Short exercise 1: In the music reviews below, what reason does the text give for calling Cat Power Sings Dylan a historical re-enactment as well as a covers album? Answer in one to three sentences.

Did you have an album of stripped-down covers of Eurodance, Trance, and Enya UK top ten hits from the turn of the century on your Best Cover Albums of 2023 bingo card this year? We didn’t either. And with that, may we introduce you to Danish DJ Najaaraq Vestbirk aka Courtesy. Her 8-song Fra Eufori album features reimagined versions of late ’90s/early ’00s chestnuts like Olive’s moody, anthemic earworm “You Are Not Alone”, Enya’s now polarizing-love it or hate it classic “Orinoco Flow” and Belgian banger “Something” by Lasgo. Listening to Fra Eufori is akin to being trapped in woozy suspended animation on a dancefloor illuminated by blurry colored lights, whilst feeling pleasantly high and/or making out. There is something genuinely intoxicating about the album’s overall vibe meaning you are not required to have been a fan of any of the once ubiquitous clothing shop/hair salon faves being covered to get into it. Courtesy undresses the original versions so only their melodic foundations remain and the results often sound like intros or interludes from extended old school 12″remixes as opposed to full covers of actual songs. Standouts include a hypnotic, operatic take on Chicane’s “Saltwater” featuring vocalist Lyra Pramuk and an extraordinarily lovely version of the aforementioned “You Are Not Alone”, starring the gorgeously-voiced Erika de Casier. Cast your cynicism aside and just feel the weird, warm vibe. – Hope Silverman

9. Cat Power Sings Dylan: The 1966 Royal Albert Hall Concert

Cat Power Sings Dylan is a covers album, but also a historical re-enactment. Bob Dylan really did sing these exact songs, in this exact order, over two nights at the Royal Albert Hall in the spring of 1966; concerts immortalised by the famous “Royal Albert Hall” bootleg (really taped on the same tour in Manchester) that featured Dylan’s legendary “Judas” moment.

Covering such a well-known concert is an interesting concept, and one that could easily feel redundant. Wisely, Power does not attempt to imitate Dylan’s unique phrasing – although the arrangements are fairly faithful to the 1966 originals, she finds her own way into these songs, singing in a style that alludes to Dylan’s voice without crossing over into an impersonation. There’s also the interesting change in dynamic that takes place when romantic songs like “She Belongs To Me,” “Just Like A Woman,” and “I Don’t Believe You” are sung by a female vocalist, which makes these nearly six-decade-old songs feel somehow renewed.

Short exercise 2: In the records, swap "Contact & Location" for "Contact & Directions" between the lines holding "Book Now (473, 265)" and "Oxford Hotels (595, 2087)", inclusive, and give back only those lines.

Entries on where items appear:
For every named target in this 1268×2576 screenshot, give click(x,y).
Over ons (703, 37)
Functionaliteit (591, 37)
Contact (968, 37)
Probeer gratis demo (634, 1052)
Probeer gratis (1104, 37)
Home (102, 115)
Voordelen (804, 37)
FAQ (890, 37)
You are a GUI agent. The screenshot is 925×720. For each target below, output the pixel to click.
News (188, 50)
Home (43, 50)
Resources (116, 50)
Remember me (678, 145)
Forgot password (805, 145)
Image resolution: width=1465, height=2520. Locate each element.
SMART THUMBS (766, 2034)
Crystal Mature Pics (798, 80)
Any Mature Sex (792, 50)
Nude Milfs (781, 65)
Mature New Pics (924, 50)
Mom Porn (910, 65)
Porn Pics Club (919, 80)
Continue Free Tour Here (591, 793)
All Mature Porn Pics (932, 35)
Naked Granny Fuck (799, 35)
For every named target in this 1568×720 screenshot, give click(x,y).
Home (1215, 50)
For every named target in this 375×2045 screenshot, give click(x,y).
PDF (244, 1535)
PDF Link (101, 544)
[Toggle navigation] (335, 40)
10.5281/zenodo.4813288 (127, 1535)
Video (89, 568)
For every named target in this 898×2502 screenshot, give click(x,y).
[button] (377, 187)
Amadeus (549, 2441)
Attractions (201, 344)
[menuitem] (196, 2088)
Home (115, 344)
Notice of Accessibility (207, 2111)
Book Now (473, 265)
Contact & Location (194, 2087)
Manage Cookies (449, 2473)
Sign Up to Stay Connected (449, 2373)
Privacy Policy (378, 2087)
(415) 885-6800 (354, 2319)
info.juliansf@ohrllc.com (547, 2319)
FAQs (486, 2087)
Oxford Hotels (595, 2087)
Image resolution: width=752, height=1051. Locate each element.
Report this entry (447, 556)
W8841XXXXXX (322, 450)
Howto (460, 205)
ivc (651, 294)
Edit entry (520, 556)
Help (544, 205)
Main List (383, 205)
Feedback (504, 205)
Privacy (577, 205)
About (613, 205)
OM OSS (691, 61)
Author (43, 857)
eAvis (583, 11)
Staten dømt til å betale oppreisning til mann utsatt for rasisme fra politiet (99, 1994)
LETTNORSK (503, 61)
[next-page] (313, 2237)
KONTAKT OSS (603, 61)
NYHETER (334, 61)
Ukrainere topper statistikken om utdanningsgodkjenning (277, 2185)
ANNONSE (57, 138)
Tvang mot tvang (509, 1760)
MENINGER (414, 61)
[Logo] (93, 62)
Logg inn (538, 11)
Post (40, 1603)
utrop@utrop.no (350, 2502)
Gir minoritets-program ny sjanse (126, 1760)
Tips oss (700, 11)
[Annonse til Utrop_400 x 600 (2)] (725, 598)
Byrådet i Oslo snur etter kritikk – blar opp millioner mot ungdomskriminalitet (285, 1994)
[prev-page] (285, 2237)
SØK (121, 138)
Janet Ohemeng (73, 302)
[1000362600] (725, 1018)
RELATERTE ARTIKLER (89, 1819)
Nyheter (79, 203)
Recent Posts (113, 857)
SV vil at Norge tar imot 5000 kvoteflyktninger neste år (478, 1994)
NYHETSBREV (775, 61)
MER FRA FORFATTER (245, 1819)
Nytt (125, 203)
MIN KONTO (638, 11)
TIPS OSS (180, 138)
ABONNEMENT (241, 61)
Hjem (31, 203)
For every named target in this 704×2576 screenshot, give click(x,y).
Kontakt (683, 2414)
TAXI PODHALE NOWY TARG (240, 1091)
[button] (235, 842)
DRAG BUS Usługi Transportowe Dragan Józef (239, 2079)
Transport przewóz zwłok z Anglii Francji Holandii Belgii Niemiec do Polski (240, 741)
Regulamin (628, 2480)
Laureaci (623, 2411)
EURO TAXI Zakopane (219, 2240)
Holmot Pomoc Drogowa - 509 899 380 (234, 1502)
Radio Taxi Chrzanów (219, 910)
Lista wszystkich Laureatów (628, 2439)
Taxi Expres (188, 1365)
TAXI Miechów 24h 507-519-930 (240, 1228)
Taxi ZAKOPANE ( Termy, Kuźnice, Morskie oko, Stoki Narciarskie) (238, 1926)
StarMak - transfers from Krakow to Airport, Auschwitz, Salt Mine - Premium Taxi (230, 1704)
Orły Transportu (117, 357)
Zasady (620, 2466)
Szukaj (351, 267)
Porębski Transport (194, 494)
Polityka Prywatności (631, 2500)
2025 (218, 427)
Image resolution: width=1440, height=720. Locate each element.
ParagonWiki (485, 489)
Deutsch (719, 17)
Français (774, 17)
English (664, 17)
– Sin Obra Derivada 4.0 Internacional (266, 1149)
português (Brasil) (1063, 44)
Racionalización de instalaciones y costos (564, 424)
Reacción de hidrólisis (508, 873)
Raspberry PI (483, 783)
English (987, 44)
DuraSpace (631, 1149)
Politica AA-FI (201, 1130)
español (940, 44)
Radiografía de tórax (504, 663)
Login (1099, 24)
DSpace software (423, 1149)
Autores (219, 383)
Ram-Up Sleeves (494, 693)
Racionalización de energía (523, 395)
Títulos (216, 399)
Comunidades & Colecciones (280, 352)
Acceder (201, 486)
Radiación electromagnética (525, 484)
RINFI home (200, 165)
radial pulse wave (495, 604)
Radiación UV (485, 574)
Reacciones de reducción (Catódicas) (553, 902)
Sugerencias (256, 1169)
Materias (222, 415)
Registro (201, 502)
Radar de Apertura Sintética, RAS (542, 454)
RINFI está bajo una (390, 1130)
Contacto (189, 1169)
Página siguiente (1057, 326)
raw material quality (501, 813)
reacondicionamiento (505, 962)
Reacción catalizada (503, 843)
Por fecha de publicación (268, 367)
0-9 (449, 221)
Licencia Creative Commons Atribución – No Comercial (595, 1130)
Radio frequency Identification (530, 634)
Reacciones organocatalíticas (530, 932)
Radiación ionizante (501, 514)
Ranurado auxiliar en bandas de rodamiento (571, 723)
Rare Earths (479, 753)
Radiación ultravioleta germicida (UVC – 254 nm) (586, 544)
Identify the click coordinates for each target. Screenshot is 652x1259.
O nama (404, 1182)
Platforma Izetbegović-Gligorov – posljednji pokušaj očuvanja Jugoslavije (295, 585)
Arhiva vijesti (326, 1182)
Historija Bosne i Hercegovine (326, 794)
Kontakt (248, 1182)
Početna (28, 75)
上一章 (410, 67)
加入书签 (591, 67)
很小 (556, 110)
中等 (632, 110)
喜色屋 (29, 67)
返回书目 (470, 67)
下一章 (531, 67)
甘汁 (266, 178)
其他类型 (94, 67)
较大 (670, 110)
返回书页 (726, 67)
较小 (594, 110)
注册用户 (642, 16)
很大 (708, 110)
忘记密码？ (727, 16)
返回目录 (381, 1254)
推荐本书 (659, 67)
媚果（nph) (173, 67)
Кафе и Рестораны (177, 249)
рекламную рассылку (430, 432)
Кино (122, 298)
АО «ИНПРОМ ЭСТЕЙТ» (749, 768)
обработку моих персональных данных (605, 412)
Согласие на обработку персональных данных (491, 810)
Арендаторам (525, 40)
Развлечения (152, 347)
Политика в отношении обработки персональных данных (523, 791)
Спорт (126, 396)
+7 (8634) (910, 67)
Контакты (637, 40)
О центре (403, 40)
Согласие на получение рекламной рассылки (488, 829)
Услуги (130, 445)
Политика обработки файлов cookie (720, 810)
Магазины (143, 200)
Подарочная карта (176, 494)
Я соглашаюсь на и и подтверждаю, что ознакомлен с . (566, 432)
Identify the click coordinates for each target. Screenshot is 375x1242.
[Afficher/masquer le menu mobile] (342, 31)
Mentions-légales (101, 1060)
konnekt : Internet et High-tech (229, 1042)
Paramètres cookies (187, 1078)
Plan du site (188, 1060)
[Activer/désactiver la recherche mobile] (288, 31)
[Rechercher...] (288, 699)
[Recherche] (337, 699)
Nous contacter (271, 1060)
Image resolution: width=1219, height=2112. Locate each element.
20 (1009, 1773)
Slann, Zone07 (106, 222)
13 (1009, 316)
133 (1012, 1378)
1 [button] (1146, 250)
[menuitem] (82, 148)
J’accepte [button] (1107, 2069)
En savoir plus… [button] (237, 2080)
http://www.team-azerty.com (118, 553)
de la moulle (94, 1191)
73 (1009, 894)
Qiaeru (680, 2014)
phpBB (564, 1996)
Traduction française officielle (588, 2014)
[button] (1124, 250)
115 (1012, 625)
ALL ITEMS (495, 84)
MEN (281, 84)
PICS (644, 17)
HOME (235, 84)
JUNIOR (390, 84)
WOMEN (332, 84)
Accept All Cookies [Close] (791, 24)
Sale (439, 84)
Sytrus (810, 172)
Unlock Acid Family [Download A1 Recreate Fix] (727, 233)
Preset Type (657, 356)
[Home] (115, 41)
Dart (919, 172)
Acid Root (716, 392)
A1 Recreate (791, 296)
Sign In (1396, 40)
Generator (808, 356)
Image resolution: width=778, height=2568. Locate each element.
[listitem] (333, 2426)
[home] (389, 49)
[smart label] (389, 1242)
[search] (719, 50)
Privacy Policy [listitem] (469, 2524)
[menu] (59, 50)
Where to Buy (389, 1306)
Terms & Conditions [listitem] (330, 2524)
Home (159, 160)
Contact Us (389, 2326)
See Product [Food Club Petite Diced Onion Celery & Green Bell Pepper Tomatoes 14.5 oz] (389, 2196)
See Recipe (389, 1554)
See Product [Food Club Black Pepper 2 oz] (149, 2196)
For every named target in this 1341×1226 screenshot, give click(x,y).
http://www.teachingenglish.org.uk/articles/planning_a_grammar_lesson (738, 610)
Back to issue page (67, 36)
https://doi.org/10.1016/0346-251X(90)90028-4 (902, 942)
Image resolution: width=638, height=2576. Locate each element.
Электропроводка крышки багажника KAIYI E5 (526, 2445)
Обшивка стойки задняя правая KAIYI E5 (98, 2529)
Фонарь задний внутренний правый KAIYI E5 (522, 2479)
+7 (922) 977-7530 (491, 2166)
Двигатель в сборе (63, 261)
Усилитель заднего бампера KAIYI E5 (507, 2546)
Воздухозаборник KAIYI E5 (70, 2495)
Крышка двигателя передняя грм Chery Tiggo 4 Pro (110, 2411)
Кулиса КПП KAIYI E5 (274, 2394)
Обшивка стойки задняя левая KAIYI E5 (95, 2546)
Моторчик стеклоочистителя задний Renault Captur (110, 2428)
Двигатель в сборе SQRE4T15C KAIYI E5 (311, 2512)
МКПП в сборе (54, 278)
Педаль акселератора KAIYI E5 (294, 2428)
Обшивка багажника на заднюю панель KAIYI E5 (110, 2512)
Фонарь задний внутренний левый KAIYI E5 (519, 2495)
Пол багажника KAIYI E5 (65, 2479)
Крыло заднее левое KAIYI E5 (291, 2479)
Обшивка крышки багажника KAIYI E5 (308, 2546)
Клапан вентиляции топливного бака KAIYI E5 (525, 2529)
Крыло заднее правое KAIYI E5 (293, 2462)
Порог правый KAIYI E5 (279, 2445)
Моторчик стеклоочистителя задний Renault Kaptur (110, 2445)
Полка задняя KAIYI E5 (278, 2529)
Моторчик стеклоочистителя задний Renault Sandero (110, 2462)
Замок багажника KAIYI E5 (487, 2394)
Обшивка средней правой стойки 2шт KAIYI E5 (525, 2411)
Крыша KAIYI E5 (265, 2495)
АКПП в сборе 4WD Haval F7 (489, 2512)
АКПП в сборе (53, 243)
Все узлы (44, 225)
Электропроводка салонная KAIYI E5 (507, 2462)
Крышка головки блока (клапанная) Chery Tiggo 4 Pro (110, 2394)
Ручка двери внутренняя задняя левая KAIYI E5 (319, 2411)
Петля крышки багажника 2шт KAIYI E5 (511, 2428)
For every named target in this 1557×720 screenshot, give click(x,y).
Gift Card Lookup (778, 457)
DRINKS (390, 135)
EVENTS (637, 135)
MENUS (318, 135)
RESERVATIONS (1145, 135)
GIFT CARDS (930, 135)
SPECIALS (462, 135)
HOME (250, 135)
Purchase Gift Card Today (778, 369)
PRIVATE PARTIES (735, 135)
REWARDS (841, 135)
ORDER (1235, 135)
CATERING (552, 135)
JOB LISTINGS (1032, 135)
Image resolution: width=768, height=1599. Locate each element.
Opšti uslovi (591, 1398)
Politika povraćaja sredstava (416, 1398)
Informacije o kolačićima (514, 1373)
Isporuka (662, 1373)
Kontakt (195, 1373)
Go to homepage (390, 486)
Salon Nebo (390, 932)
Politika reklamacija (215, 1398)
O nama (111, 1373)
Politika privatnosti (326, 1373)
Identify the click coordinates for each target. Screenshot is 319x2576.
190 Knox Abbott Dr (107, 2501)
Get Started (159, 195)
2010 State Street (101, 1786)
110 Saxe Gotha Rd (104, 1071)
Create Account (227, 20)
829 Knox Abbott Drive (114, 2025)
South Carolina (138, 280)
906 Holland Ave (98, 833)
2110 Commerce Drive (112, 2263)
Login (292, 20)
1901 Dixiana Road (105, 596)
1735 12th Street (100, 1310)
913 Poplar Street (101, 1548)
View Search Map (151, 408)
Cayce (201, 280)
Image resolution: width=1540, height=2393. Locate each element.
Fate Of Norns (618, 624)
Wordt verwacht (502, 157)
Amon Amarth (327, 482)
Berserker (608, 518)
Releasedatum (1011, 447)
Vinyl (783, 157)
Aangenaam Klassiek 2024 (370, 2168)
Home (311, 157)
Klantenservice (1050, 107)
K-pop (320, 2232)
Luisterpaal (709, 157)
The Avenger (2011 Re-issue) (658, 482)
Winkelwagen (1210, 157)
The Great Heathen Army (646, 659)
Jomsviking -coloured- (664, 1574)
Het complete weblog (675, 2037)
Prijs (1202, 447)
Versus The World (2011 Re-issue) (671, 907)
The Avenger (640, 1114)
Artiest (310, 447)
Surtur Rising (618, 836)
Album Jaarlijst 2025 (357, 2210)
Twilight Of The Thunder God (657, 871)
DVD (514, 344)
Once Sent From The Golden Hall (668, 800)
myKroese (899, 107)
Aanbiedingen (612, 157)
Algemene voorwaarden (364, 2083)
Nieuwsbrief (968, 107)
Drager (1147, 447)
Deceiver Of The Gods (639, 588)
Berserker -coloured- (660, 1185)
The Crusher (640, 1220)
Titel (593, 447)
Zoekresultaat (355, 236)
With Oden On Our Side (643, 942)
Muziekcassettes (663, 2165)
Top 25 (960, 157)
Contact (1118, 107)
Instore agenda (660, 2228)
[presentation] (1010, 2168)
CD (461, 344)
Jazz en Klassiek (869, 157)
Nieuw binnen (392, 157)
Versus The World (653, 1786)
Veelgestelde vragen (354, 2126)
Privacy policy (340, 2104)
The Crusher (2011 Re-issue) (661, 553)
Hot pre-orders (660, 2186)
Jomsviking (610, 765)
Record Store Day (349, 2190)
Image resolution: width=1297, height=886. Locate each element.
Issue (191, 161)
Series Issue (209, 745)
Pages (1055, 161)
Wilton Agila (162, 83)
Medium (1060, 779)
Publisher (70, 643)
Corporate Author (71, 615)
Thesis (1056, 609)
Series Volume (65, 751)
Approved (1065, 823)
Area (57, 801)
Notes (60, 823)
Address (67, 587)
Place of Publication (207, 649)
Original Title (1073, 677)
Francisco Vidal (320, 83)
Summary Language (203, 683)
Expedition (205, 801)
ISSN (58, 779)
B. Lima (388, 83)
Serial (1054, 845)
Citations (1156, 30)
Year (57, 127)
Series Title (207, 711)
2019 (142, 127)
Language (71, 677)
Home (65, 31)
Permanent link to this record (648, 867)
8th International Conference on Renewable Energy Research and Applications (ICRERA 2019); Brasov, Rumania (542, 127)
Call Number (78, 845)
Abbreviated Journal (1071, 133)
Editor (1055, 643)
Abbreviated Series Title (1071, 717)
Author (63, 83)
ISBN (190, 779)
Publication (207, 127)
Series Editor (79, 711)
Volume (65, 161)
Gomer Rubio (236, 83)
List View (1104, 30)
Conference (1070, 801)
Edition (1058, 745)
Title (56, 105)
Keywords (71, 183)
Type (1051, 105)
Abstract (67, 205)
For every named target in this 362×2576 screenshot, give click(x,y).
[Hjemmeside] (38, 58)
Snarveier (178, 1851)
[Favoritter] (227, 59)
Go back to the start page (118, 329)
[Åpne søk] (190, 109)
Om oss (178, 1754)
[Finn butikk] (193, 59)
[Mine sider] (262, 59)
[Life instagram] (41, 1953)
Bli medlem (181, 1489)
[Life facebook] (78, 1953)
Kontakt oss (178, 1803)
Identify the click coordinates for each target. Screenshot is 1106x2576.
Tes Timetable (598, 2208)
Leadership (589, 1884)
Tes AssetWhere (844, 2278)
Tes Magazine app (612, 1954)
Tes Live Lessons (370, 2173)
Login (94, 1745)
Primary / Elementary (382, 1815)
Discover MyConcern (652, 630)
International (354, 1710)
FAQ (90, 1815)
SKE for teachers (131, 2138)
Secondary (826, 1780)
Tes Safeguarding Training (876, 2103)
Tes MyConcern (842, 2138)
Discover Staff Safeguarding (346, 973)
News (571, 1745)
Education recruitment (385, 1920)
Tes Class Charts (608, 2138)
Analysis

Worked solution 1: It is called a historical re-enactment because Bob Dylan really did sing these exact songs, in this exact order, over two nights at the Royal Albert Hall in the spring of 1966.

Worked solution 2:
Book Now (473, 265)
Contact & Directions (194, 2087)
Manage Cookies (449, 2473)
Sign Up to Stay Connected (449, 2373)
Privacy Policy (378, 2087)
(415) 885-6800 (354, 2319)
info.juliansf@ohrllc.com (547, 2319)
FAQs (486, 2087)
Oxford Hotels (595, 2087)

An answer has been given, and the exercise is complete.